PROBLEM DETAILS: Given these entries, repeat exactly the lines starting with the one that has "Where should I click to: Open the blue" and going on through the one that has "This screenshot has height=458, width=600.", both included, but none of the pictures.

DATA TO EXAMINE:
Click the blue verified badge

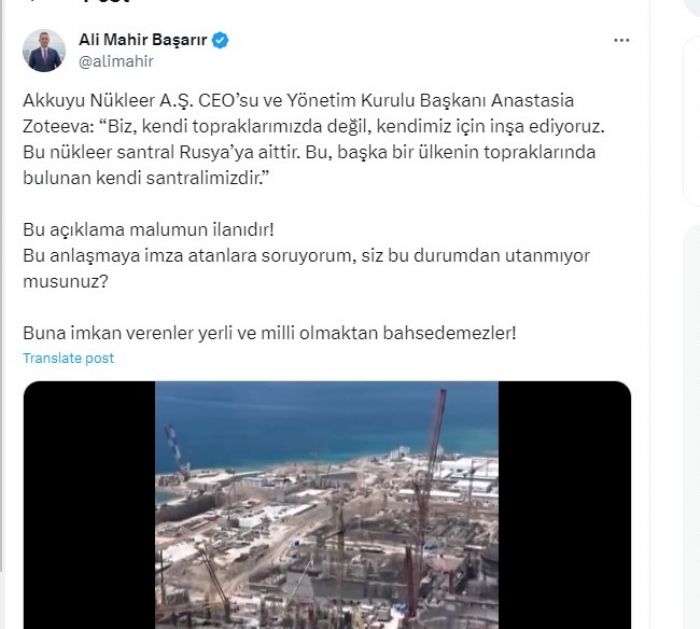point(220,40)
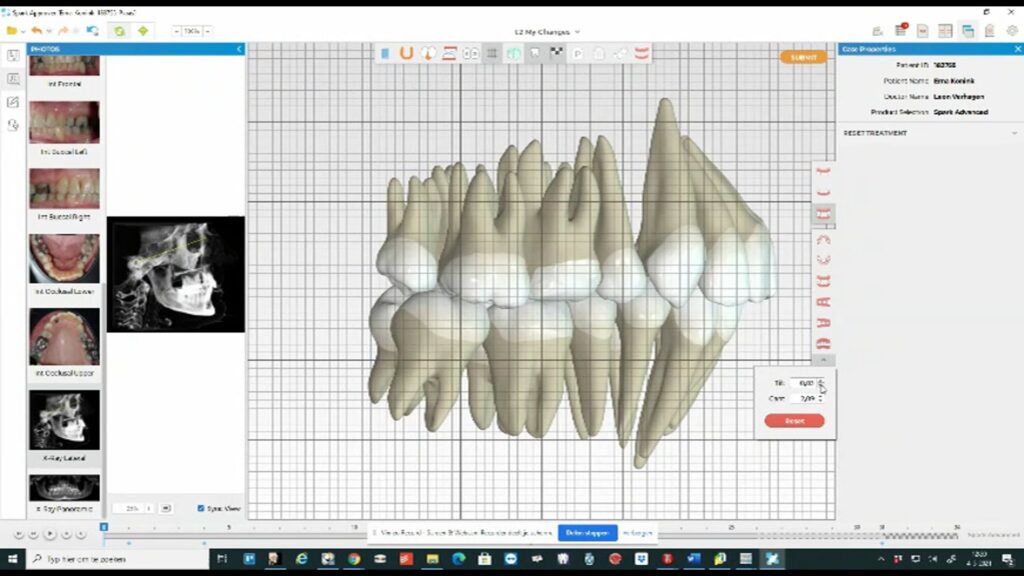Viewport: 1024px width, 576px height.
Task: Click the orange arch tool in viewport toolbar
Action: pyautogui.click(x=406, y=53)
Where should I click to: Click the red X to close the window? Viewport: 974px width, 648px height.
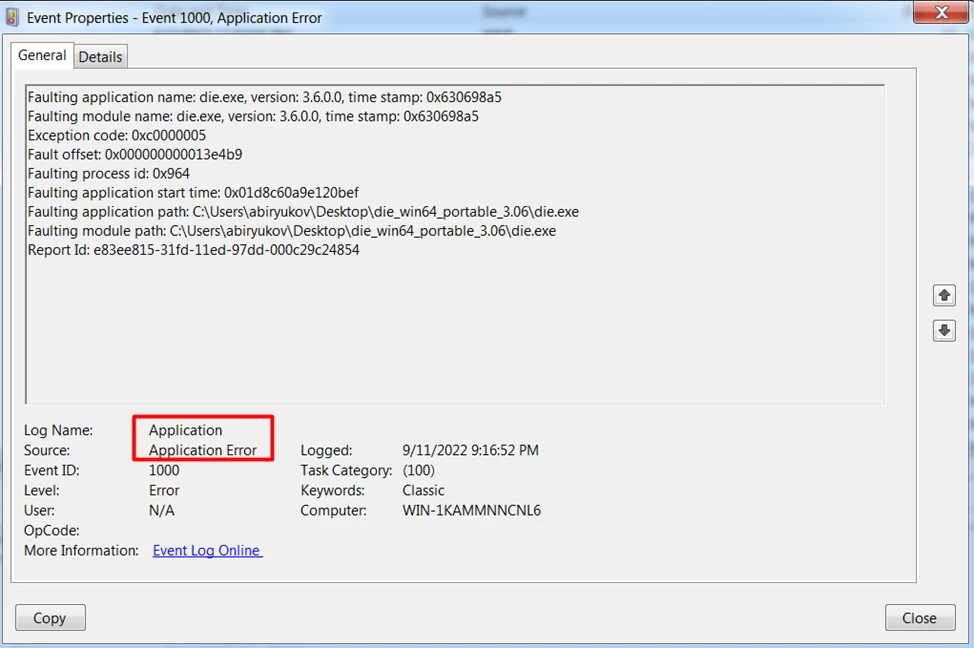pyautogui.click(x=941, y=13)
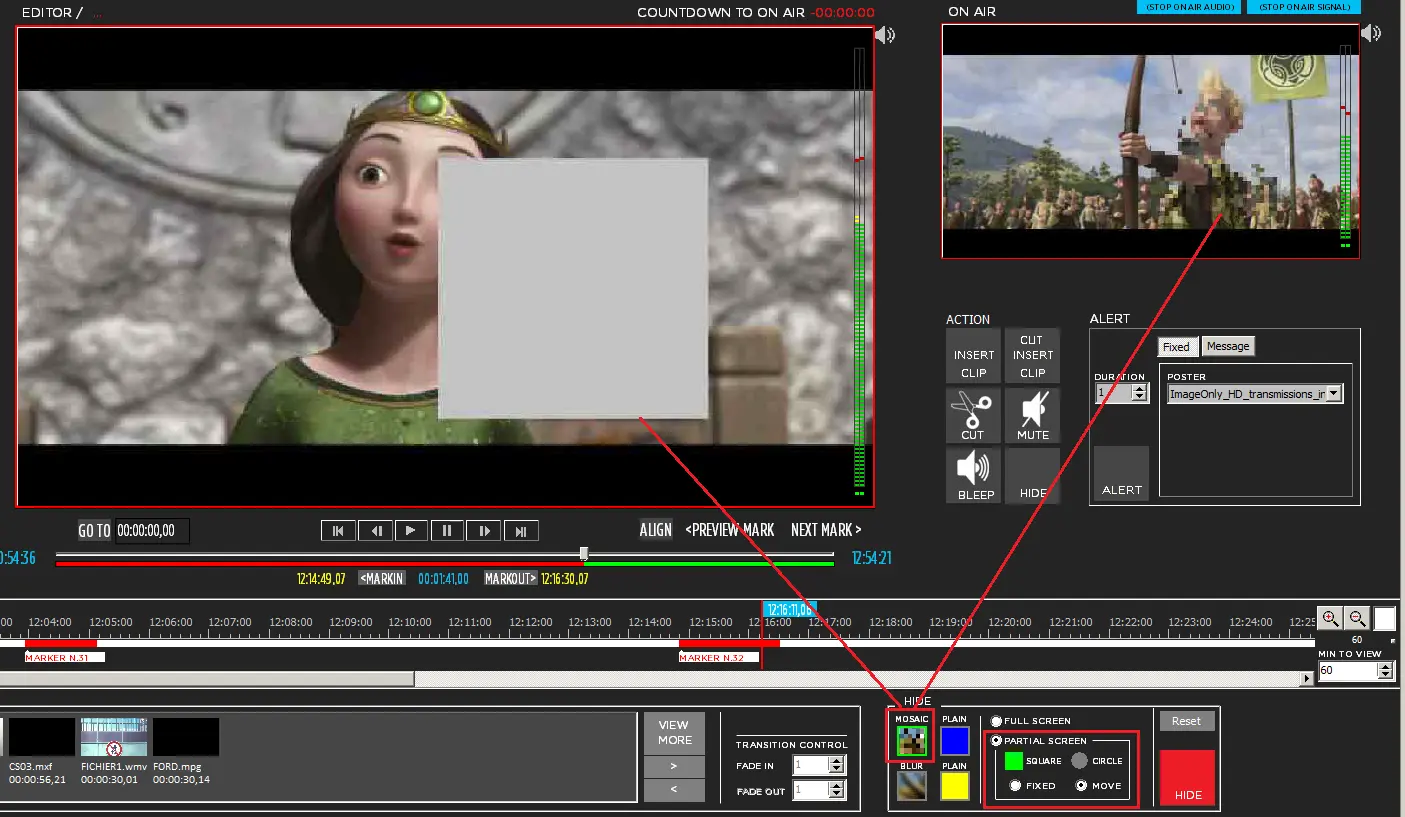Increase the Min To View value

pyautogui.click(x=1386, y=667)
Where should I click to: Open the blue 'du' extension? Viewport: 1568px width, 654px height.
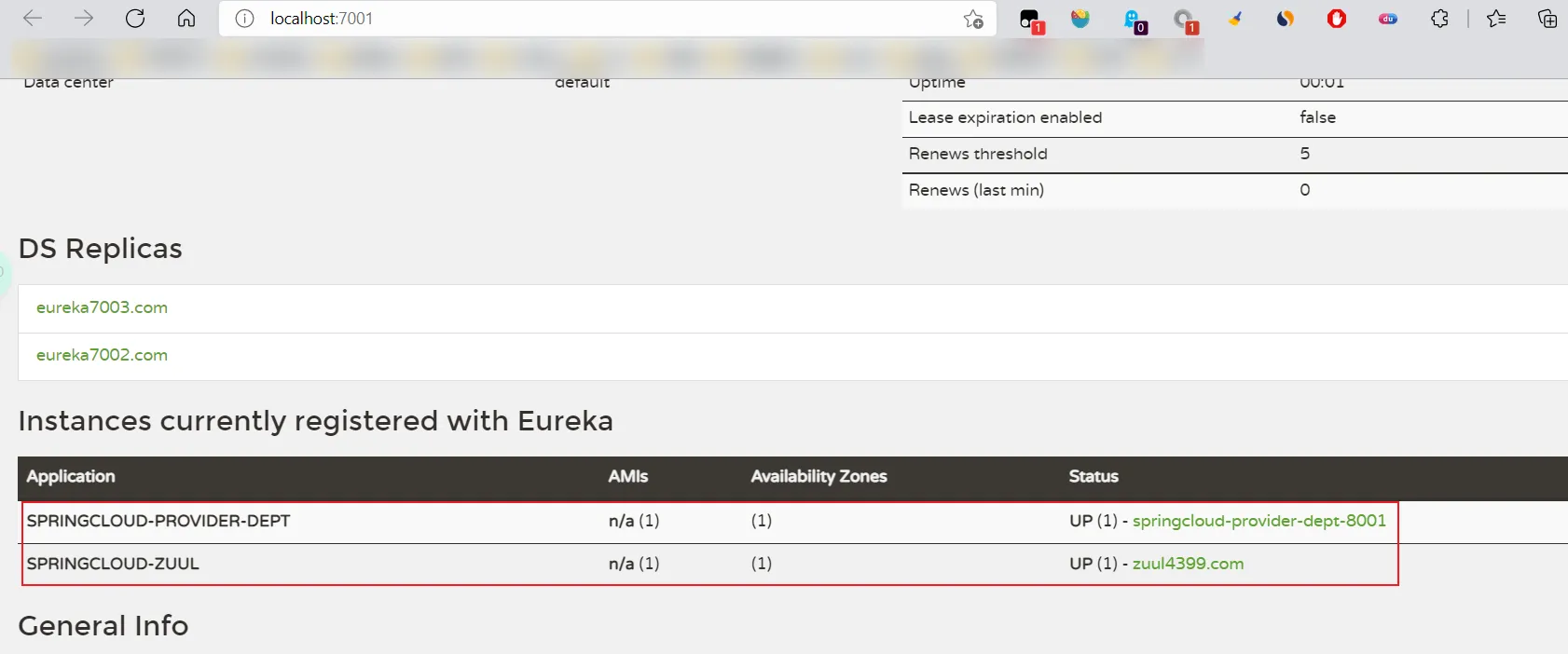pyautogui.click(x=1387, y=19)
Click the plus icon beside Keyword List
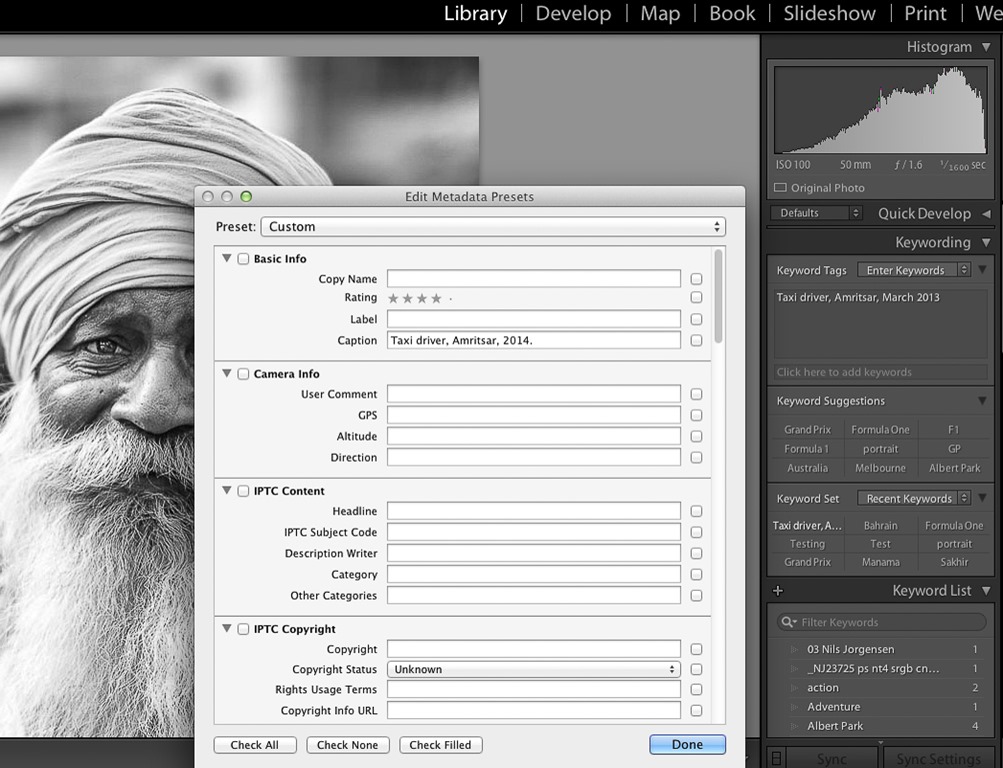This screenshot has width=1003, height=768. [778, 591]
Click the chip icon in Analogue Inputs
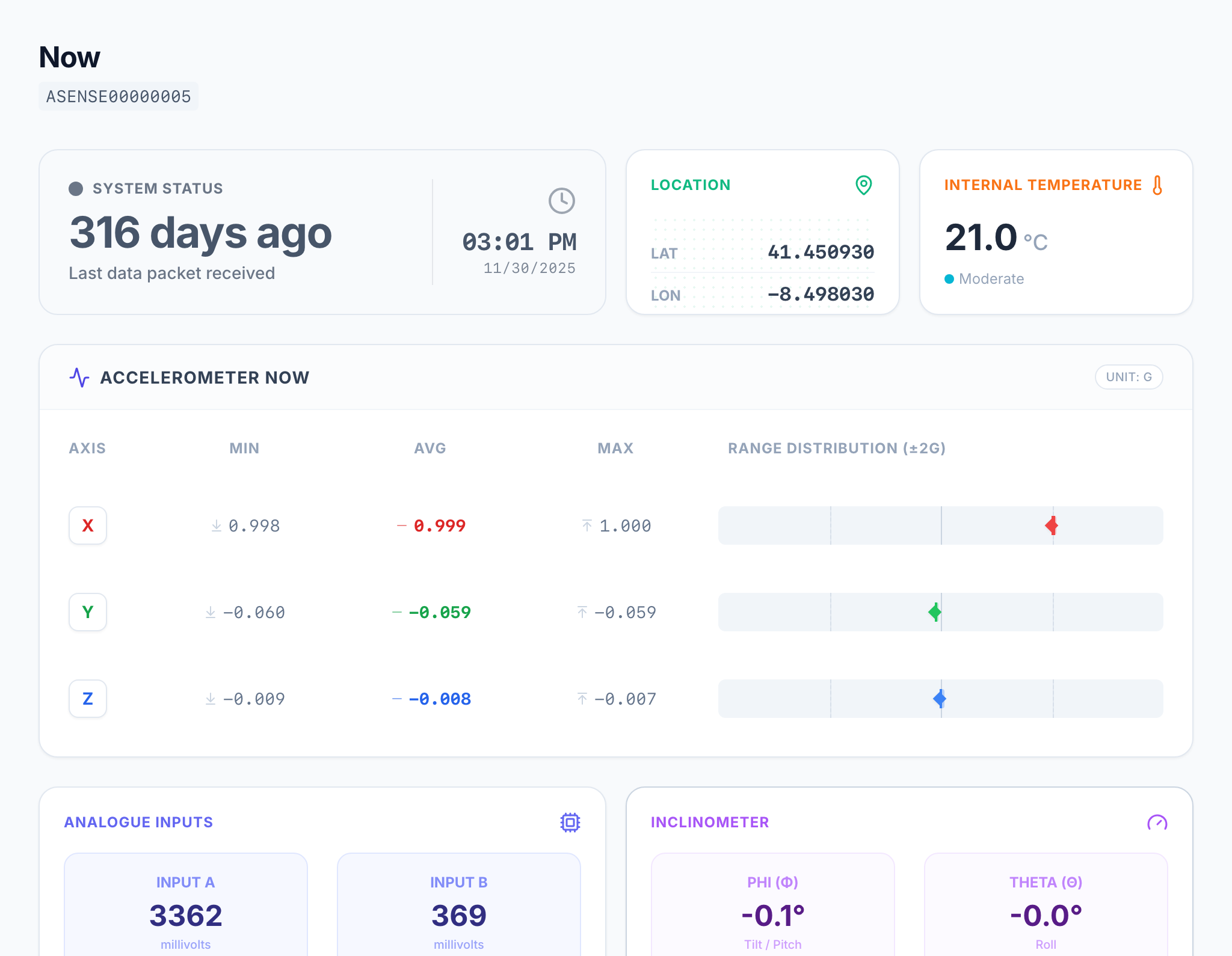 pyautogui.click(x=570, y=823)
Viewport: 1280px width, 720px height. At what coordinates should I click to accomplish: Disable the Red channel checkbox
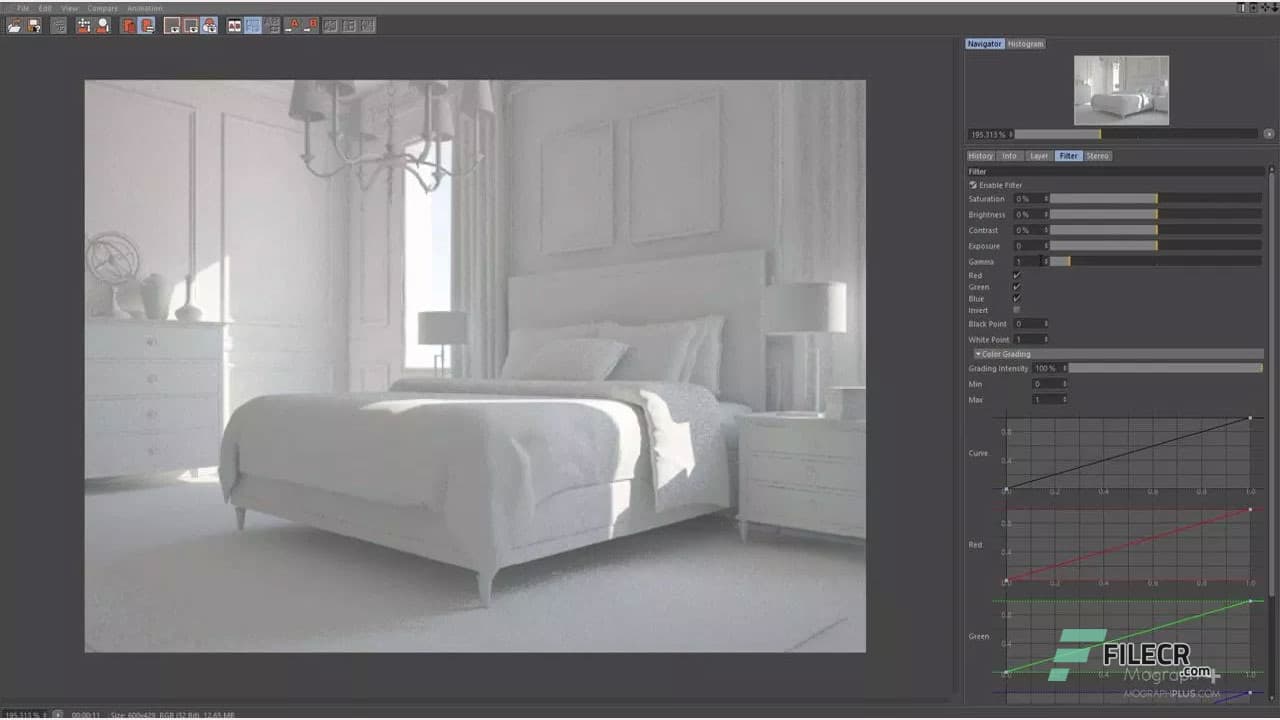pyautogui.click(x=1016, y=275)
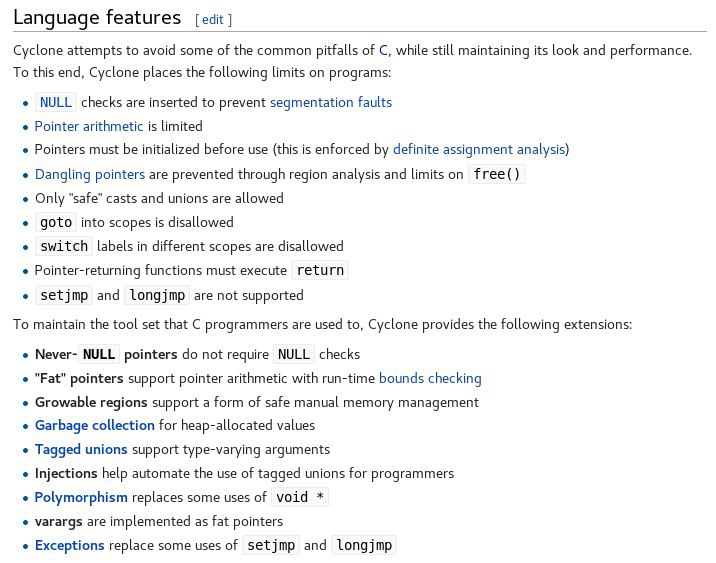Click the free() code snippet

(x=497, y=174)
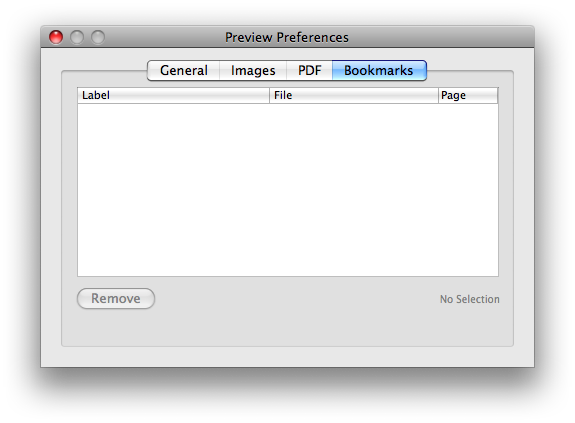The width and height of the screenshot is (575, 423).
Task: Click the empty list area under Page
Action: click(x=468, y=190)
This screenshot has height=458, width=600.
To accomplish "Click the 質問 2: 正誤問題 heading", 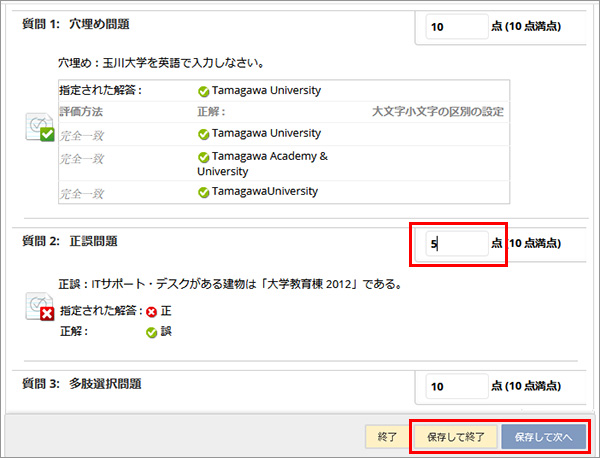I will click(x=70, y=241).
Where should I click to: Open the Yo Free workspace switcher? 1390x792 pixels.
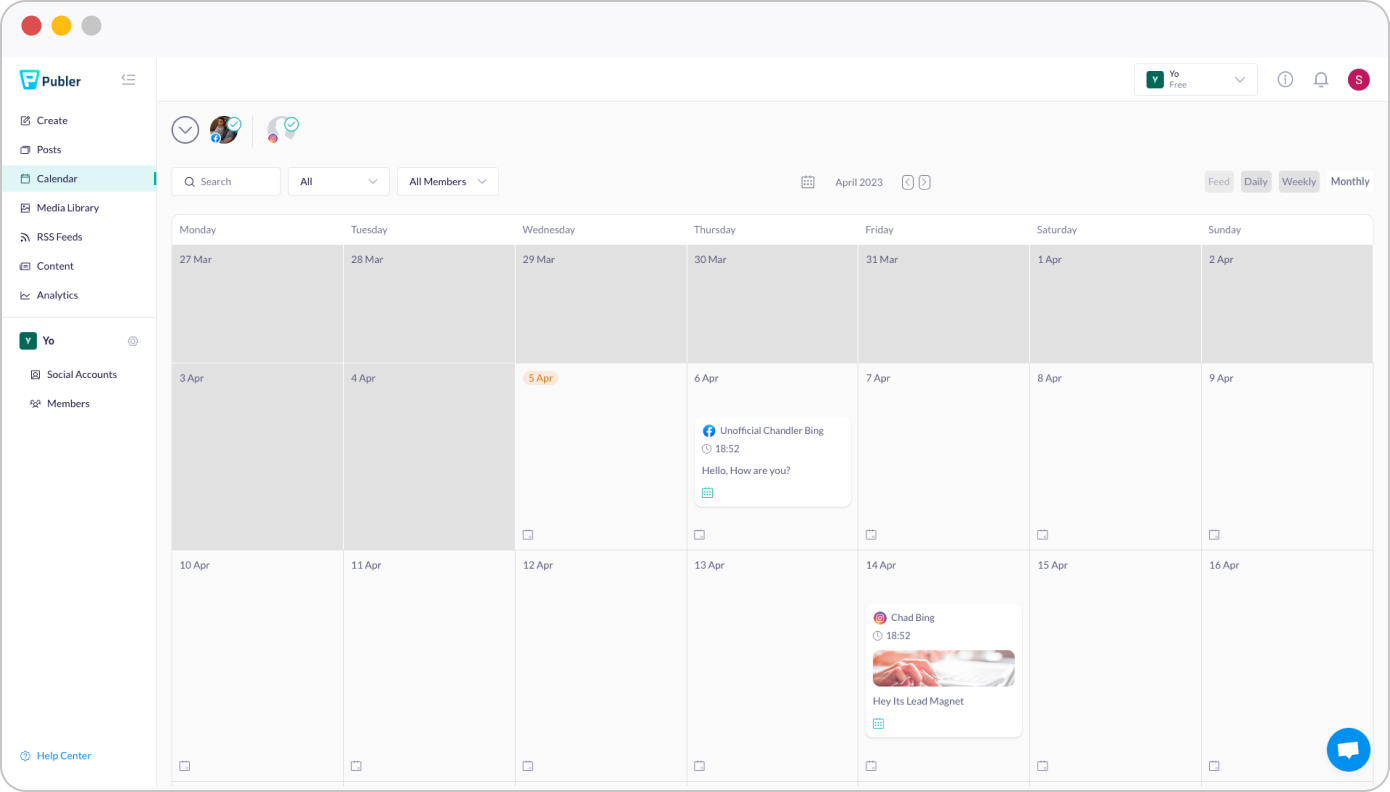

ANSWER SPACE:
Where should I click to: Open the blue 'du' extension? Viewport: 1568px width, 654px height.
pyautogui.click(x=1387, y=19)
Click the plus icon beside Keyword List
This screenshot has width=1003, height=768. [778, 591]
Click the chip icon in Analogue Inputs
 pyautogui.click(x=570, y=823)
Viewport: 1280px width, 720px height. At what coordinates should I click to accomplish: Disable the Red channel checkbox
pyautogui.click(x=1016, y=275)
Click the free() code snippet

(x=497, y=174)
The width and height of the screenshot is (575, 423).
Task: Click the empty list area under Page
Action: click(x=468, y=190)
This screenshot has height=458, width=600.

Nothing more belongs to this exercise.